The result is that the North Korean “danger” element is at best, a mythology. It is a mythology which is rooted in political discourses which massively misunderstand and unfairly caricature a country, often with no comprehension of its history, society, culture, traditions or political circumstances. It also is a one-dimensional mode of thought, one which ignores that tourists get into trouble and get arrested all over the world. How many people in Thailand have been arrested for insulting the king? How many tourists in Indonesia have ended up executed for drug smuggling or such? How many tourists have been arrested in Malaysia for indecency or prosecuted under anti-LGBT laws? Our Western ingrained cold war mindsets often judge North Korea more harshly than it should be when tourists have got into trouble. Although of course North Korea’s politics are indeed very different from Thailand, et all, the point is that every incident, as few as they actually are, are converted into an ideological narrative to condemn the country as a whole. The empirical reality is that something is more likely to happen to you in Paris as tourist than in North Korea.
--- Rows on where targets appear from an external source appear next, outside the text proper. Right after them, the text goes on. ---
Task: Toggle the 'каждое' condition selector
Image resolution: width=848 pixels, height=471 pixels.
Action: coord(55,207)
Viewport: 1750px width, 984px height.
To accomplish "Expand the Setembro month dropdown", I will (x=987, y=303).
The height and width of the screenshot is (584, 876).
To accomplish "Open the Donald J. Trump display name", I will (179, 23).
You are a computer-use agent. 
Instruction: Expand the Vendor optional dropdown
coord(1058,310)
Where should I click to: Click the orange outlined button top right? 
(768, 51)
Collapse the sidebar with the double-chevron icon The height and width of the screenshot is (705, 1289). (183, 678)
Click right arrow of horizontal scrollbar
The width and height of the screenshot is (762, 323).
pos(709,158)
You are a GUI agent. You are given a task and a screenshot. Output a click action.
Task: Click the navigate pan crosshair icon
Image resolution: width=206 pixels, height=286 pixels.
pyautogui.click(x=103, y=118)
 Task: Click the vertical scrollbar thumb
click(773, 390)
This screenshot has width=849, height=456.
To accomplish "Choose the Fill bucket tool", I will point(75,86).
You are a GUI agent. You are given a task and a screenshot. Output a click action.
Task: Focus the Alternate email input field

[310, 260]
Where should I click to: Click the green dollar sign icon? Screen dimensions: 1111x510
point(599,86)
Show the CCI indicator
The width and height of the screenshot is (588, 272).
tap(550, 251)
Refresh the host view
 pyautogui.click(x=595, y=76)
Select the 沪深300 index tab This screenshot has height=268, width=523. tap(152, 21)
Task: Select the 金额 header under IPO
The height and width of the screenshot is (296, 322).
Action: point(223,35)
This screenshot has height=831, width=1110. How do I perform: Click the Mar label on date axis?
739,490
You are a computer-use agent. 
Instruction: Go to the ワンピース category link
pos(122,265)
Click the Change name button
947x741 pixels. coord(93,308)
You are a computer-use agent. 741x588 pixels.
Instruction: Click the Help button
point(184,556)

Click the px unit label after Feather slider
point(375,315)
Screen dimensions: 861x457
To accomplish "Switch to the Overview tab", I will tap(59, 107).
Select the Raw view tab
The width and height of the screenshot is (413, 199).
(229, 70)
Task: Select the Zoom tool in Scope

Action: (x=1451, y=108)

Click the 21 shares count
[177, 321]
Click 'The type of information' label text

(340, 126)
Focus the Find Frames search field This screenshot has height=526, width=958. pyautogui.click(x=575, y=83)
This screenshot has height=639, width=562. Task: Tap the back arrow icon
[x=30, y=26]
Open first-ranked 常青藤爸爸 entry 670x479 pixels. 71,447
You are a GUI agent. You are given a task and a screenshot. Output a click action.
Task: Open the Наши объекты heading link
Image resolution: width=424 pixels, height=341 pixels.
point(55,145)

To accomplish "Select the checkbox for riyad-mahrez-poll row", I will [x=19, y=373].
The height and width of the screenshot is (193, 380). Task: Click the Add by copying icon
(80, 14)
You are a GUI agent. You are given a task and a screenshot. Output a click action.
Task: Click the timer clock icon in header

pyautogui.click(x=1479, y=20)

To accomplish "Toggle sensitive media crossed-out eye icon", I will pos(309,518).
Therefore to conclude, is North Korea dangerous to visit? No, it isn’t. I speak from experience and so do many others. Western tourists who visit North Korea are not putting themselves at risk save that they overwhelmingly go out of their own way to do something seen as sinister. Again, that’s not something simple or trivial, it has to be something in clear violation of common sense. The situation is above all very different from the way the Western media portrays it to be. When confronting these accusations, we must be prepared to drop the western “cold war” glasses and recognize that North Korea is not a monster out to get us.